本校ではどのような運用になっていますでしょうか。また、要件を満たすために家庭で用意すべきものがあれば教えてください。
ポイントは「認めてください」ではなく「何を用意すればよいですか」と聞くことです。学校側も判断材料を求めています。要件の全文は教育支援センターとはの記事に原文どおり掲載しています。
④ 面談のあとに送る確認メール
確認させていただいた内容を念のためお送りします。
・当面は◯◯(別室/午後のみ など)で対応いただく
・◯◯(教育支援センター等)への通所を検討し、決まり次第ご連絡する
・出席の取り扱いについては、◯月◯日までにご回答いただく
認識に相違がありましたらお知らせください。
口頭の合意は、担任が変わると消えてしまいます。短くていいので記録に残しておくと、翌年度も引き継がれます。学校側にとっても助かる手順です。
伝える相手の順番
まぎらわしい用語の整理
不登校について調べていると、似た名前の制度がいくつも出てきて混乱しがちです。いちばん多い誤解は「教育支援センター」と「学びの多様化学校」を同じものだと思ってしまうことです。前者は在籍校に籍を置いたまま通う「施設」、後者は転校して在籍する「学校」で、まったく別物です。

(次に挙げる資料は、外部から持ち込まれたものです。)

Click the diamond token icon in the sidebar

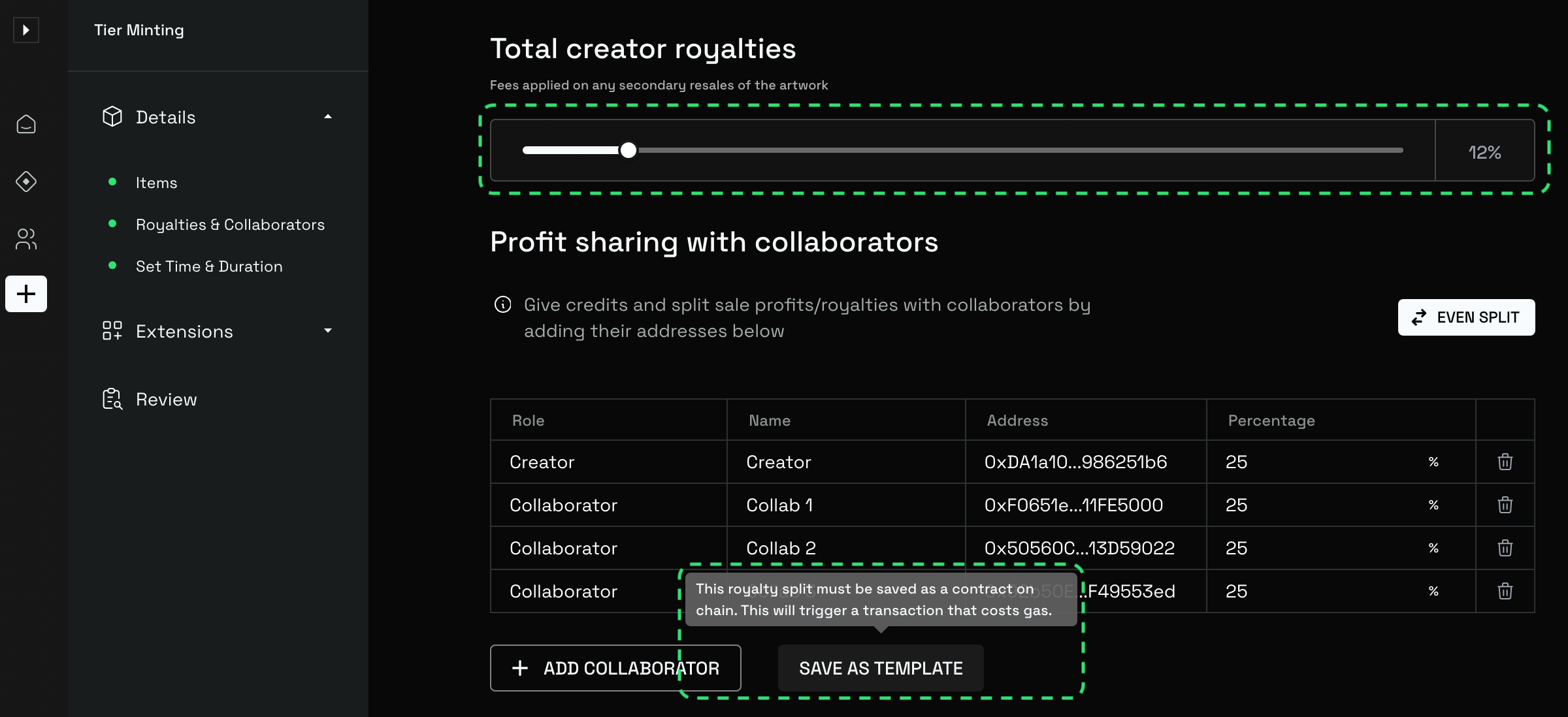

| 用語 | 正体 | 在籍 | 費用 | 出席の扱い |
|---|---|---|---|---|
| 教育支援センター (=適応指導教室) | 市区町村の教育委員会が運営する施設 | 在籍校のまま | 原則無料 | 要件を満たせば出席扱い |
| 校内教育支援センター (=校内の別室) | 在籍校の中に置かれた部屋 | 在籍校のまま | 無料 | 出席として扱われる |
| 学びの多様化学校 (旧・不登校特例校) | 特別の教育課程を組める正式な学校(全国84校) | その学校に転校 | 公立は無償/私立は学費 | 通常の出席 |
| フリースクール | NPOや民間企業が運営する民間施設 | 在籍校のまま | 月1〜5万円程度 | 要件を満たせば出席扱い |
| オンラインスクール | 自宅から参加する民間のスクール | 在籍校のまま | スクールにより異なる | 自宅ICT学習の要件を満たせば可 |
| 通信制高校・サポート校 | 高校段階の学校と、その学習を支える施設 | その高校に在籍 | 学校により異なる | 高校の在籍として扱われる |
この表でとくに見ておきたいのは「在籍」の列です。転校が必要かどうかで、手続きも心の準備もまったく変わります。教育支援センターやフリースクールは在籍校に籍を残したまま通えるので、「合わなければ戻る」ことができます。
名前が違っても中身は同じことがあります
この記事のテーマについて、よく寄せられる質問
同じような状況の方から実際によく届く質問をまとめました。あてはまるものから読んでください。
Q. 担任と話が噛み合いません
A. 「認めてください」ではなく「要件を満たすために何を用意すればよいですか」と聞き方を変えると通りやすくなります。それでも動かない場合は、学年主任・管理職・市区町村の教育委員会(教育相談室)へ相談先を上げてください。
Q. 毎日の欠席連絡がつらいです
A. 連絡方法は相談できます。「しばらく休むので、こちらから連絡がない日は欠席とみなしてください」と最初に合意しておくと、毎朝の負担がなくなります。多くの学校が対応してくれます。
Q. 保健室登校や別室登校は出席になりますか?
A. なります。校内で過ごした時間は在籍校の判断で出席として扱われるのが一般的です。保健室登校についてもあわせてご覧ください。
Q. 学習の遅れが心配です
A. 学校外での学習も、計画や内容が教育課程に照らし適切と判断されれば成績評価に反映できることが2024年8月の制度改正で明確になりました。詳しくは教育機会確保法の記事にまとめています。
Q. 面談で何を話せばいいですか?
A. ①いまの状態、②してほしい配慮を具体的に、③出席扱いの取り扱い、の3点に絞ると進みます。面談後に「本日確認したこと」をメールで送っておくと、担任が変わっても引き継がれます。
つらいときの相談先(24時間・無料)
- 24時間子供SOSダイヤル:0120-0-78310(全国どこからでも、24時間・無料。子ども本人も保護者も利用できます)
- お住まいの市区町村の教育委員会 教育相談室/教育センター
この記事は情報提供であり、医療的・心理的な診断や個別の助言に代わるものではありません。心身の不調が続く場合は、かかりつけ医やスクールカウンセラーにご相談ください。